*Задания*.
1. Кратко перескажите абзац фрагмента, который начинается словами «Диаграммы и геометрические доказательства», сохранив его главные факты.
2. Выпишите из фрагмента без изменений отрывок между словами «Диаграммы и геометрические» и «только как площадь.», включая их самих.

*Фрагмент текста*.
■ ■ ■ ■ ■

Диаграммы и геометрические доказательства, которые следуют за этим рассуждением, показывают, как объем опережает силу при увеличении объектов: объем растет как куб, в трех измерениях, а сила увеличивается только как площадь.
К концу первого дня Симплицио говорит: «Я совершенно удовлетворен, и вы оба можете мне поверить, что если бы я снова пошел учиться, то попытался бы последовать совету Платона и начал с математики, которую осваивал бы с предельным усердием и не принимал как нечто само собой разумеющееся, но не имеющее убедительных доказательств».

■ ■ ■ ■ ■

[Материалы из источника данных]

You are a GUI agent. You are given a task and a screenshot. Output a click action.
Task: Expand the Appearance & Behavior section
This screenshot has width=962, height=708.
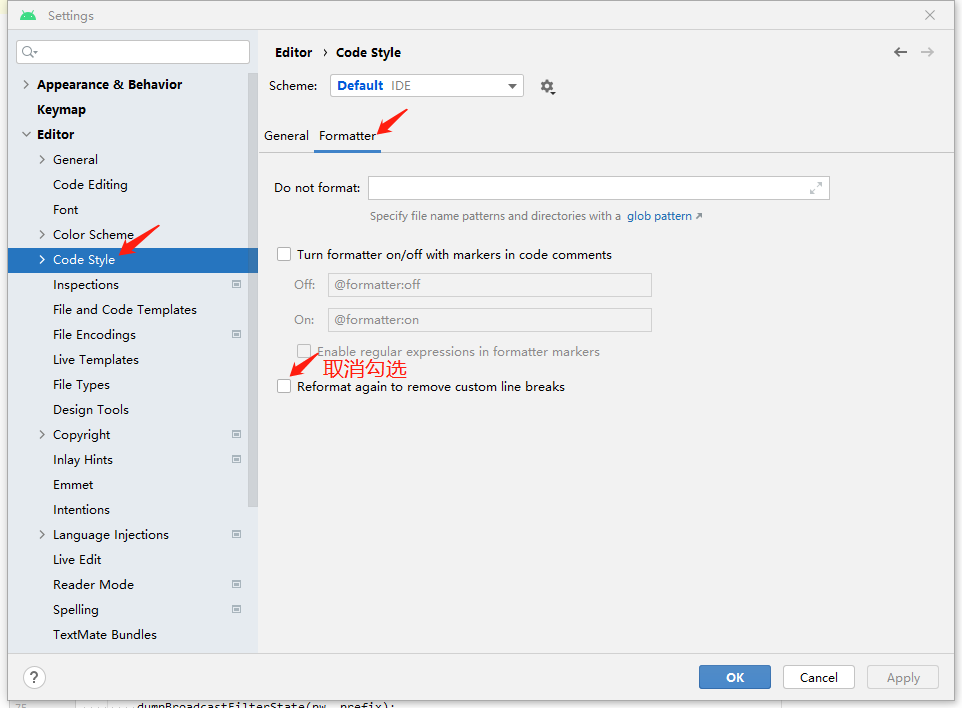tap(25, 84)
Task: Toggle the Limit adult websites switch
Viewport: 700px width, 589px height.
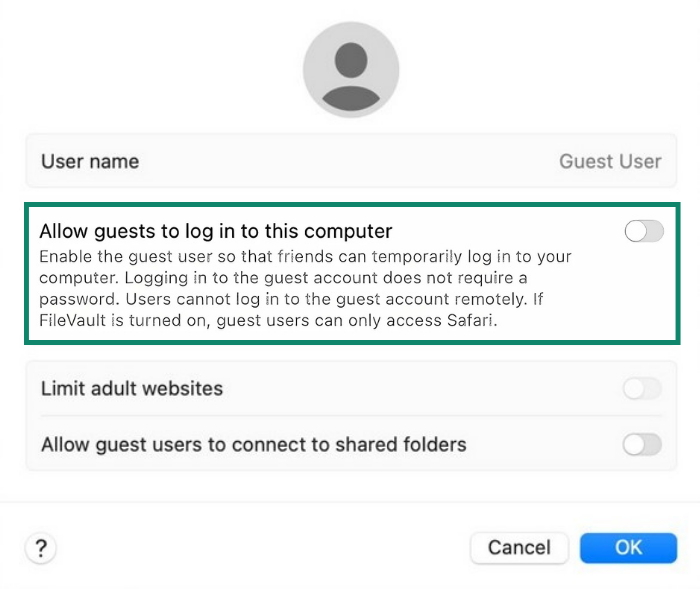Action: click(x=642, y=388)
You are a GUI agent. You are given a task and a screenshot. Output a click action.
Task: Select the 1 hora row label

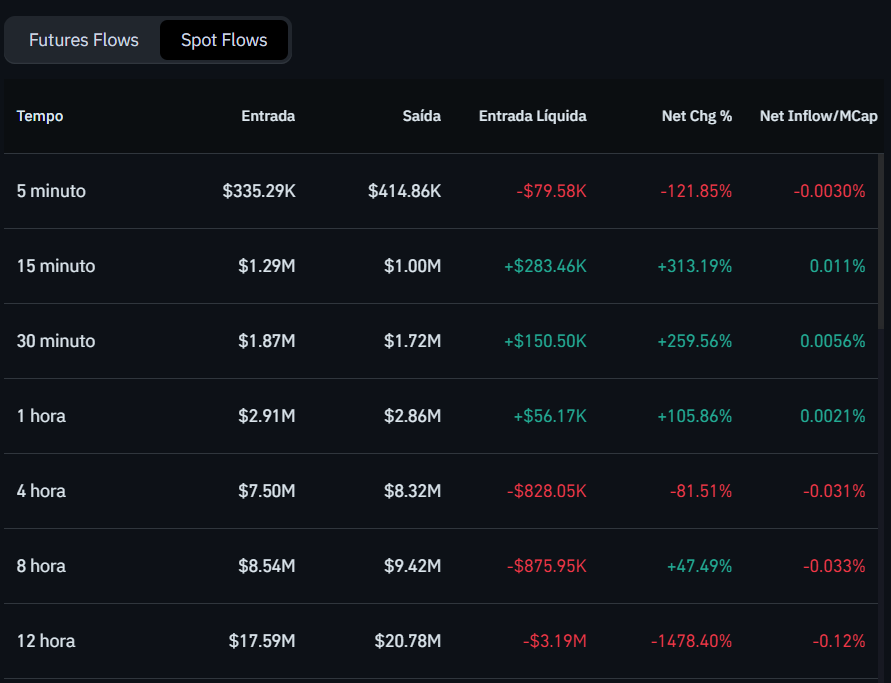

■ ■ ■ ■ ■

*Ответы по заданиям*.
1. Диаграммы и геометрические доказательства после этого рассуждения показывают, что с ростом объектов объем опережает силу: объем растет как куб, в трех измерениях, а сила только как площадь.

2.
Диаграммы и геометрические доказательства, которые следуют за этим рассуждением, показывают, как объем опережает силу при увеличении объектов: объем растет как куб, в трех измерениях, а сила увеличивается только как площадь.